▸ Input data:

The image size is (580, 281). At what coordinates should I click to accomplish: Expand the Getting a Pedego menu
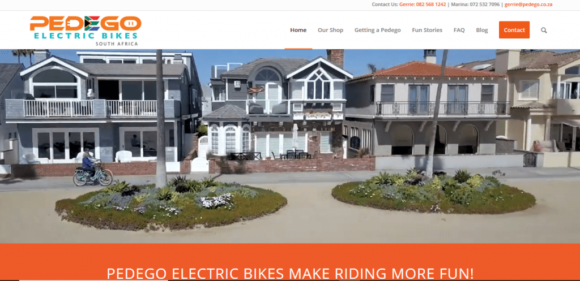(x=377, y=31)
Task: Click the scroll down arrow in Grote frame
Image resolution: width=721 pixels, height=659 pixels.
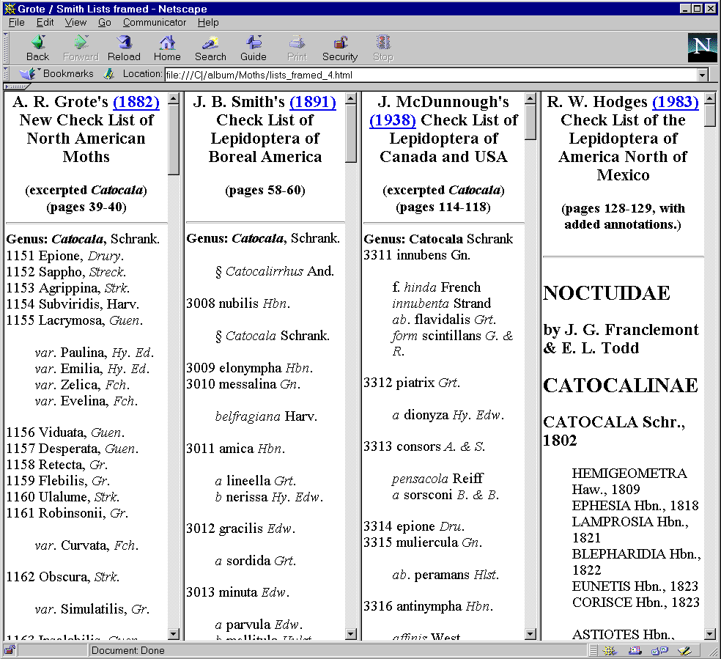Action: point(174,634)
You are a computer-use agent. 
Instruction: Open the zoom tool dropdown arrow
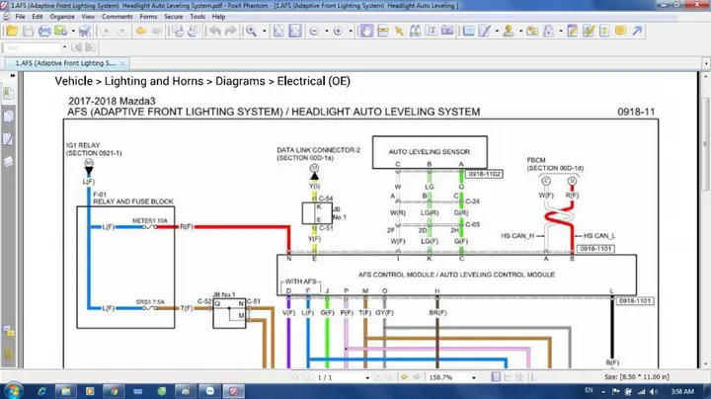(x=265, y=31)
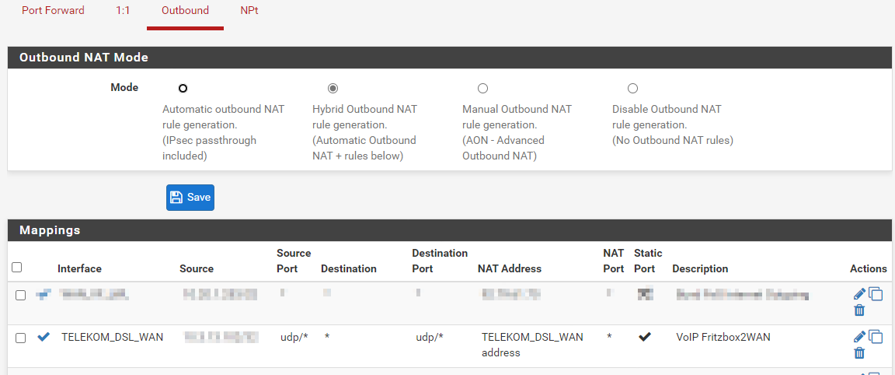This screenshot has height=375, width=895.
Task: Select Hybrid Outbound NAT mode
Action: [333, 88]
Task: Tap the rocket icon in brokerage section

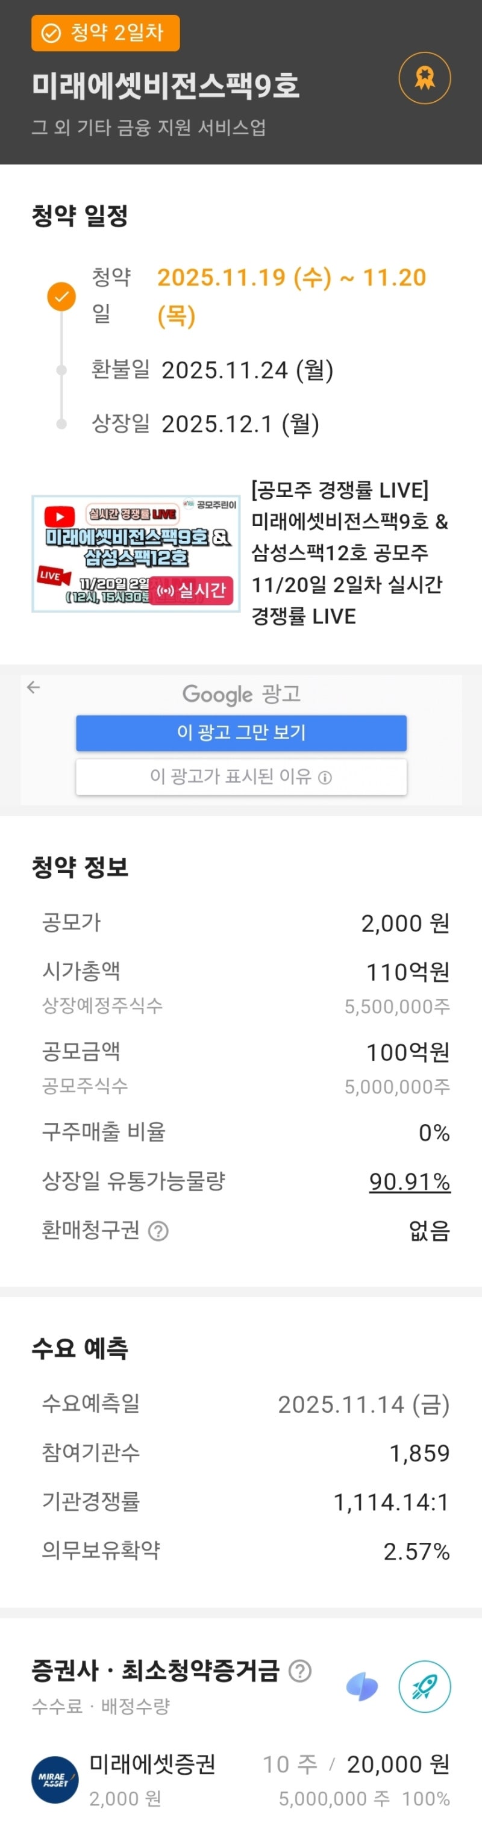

▸ Assignment:
Every line from the one containing "You are a computer-use agent." to the final line of the records should be duplicated exactly; no picture is to be copied.

▸ Task response:
You are a computer-use agent. 
Instruction: Open the zoom tool dropdown arrow
(x=265, y=31)
This screenshot has height=375, width=895.
Task: Select Hybrid Outbound NAT mode
Action: [333, 88]
Task: Tap the rocket icon in brokerage section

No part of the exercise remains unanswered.